Because consumers only purchase access to the system of wires and servers run by a broadband company as opposed to directly connecting to the Internet itself, Internet service is not like telephone service, argued Peter Keisler, the industry attorney arguing before the court. Instead, what consumers subscribe to simply "supports the ability for consumers to retrieve information" from the Internet and is not a telecommunications service, he said.
Judge David Tatel appeared unpersuaded, musing that when consumers sign up for broadband, they likely believe they are "just buying Internet" rather than access to something else. But Tatel — said to be a key vote in the case because of his role in writing the D.C. Circuit's last opinion on net neutrality — also seemed dissatisfied by the FCC's defense on some topics.
Tatel invited the FCC's top lawyer, Jonathan Sallet, to explain why the agency abruptly "abandoned" a plan to regulate Internet providers lightly, without imposing telephone-style obligations on them. Sallet said that the FCC's ultimate policy, which was much stricter, was simply the result of public feedback. But Tatel continued to press for specifics, demanding the "crispest answer" to the question as he sat impassively with one hand on his chin.
Sallet seemed more comfortable discussing the basis for the FCC's rules. Drawing a comparison to furniture and automobiles, Sallet said that a screw that might appear in either product should be regulated the same way by the government, even if the furniture and automobile industries are subject to different laws. Similarly, he said, technology that provides a telecommunications capability should operate under a single set of rules.
Another flashpoint in the debate occurred when Senior Judge Stephen Williams questioned the FCC's view of a tactic known as "paid prioritization," where an Internet provider attempts to charge a Web site for faster service.
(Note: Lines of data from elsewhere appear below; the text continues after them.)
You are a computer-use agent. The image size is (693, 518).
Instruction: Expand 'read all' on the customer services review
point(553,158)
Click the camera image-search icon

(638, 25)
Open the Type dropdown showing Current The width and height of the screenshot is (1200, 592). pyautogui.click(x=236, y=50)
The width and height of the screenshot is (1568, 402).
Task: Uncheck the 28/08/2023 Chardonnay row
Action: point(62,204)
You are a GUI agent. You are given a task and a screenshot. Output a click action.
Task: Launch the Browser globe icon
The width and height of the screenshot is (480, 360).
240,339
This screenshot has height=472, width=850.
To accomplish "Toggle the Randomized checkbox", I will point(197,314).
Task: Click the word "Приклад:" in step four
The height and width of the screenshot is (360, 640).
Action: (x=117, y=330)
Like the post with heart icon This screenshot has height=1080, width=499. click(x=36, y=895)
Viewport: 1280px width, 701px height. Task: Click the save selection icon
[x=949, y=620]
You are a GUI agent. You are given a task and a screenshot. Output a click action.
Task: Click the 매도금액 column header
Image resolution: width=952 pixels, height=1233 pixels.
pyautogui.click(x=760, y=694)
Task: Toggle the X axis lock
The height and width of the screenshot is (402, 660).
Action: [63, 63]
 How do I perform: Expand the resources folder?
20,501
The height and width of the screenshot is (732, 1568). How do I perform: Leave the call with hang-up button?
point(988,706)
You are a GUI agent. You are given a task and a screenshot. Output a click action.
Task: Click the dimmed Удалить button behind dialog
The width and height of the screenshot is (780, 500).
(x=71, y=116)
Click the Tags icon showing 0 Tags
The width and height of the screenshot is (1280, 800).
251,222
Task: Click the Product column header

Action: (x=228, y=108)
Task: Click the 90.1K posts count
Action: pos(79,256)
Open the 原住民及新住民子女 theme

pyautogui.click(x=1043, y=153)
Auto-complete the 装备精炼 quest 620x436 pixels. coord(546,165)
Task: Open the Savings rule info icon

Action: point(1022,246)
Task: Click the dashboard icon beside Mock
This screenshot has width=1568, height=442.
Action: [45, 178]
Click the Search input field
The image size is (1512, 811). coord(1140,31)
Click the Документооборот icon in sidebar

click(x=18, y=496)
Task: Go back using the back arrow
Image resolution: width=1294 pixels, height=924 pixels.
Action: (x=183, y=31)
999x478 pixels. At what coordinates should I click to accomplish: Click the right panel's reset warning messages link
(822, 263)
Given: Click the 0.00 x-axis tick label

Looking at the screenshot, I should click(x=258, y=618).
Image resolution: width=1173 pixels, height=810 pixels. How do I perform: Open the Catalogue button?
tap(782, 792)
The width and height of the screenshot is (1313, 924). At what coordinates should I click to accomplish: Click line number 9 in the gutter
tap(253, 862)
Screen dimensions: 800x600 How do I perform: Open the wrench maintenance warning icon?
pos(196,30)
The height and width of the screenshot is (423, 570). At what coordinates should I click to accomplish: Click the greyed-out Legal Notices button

Williams, who is considered a skeptic of preemptive regulation, warned that the FCC's ban on the practice risked wiping out "a lot of perfectly innocent" deals between Internet providers and Web site operators.
Neither Tatel nor the panel's third judge, Sri Srinivasan, appeared to share Williams' skepticism of the FCC's paid prioritization ban. But all three closely examined the FCC's application of net neutrality to mobile Internet providers.
The FCC violated the law when it extended its policy to cover firms such as Sprint and T-Mobile, industry lawyers argued, because mobile Internet is not part of the "public switched network" that Congress originally instructed the FCC to regulate.
But if the mobile Internet is not subject to net neutrality, that could limit protections for consumers, Srinivasan pointed out. In that scenario, a tablet user who is surfing on WiFi would benefit from net neutrality, but the same tablet connected to a 4G LTE signal would not.
"You're saying where I am in my house determines whether I'm subject to blocking?" Srinivasan asked Keisler, to laughter in the courtroom.
Consumer advocates say the debate over mobile broadband led to "mixed results," but predicted a win overall in the end.
"I think you might get a 2-1 decision with Williams in dissent on the paid prioritization rule," said Harold Feld, senior vice president of the advocacy group Public Knowledge.
CTIA, the wireless industry's top trade association, said that although it supported an open Internet, the FCC's rules moved the country in the wrong direction.
"Today, we made our case to the court that imposing monopoly-era rules on the wireless industry is unlawful," the group said in a statement. The FCC declined to comment.
But some analysts said the outcome is still a toss-up.
"Sometimes you walk out of an oral argument with a pretty good sense of which way the decision is going to go," said Randolph May, president of the Free State Foundation. "After witnessing the entire 3 hour argument, to my mind this was not one of those cases."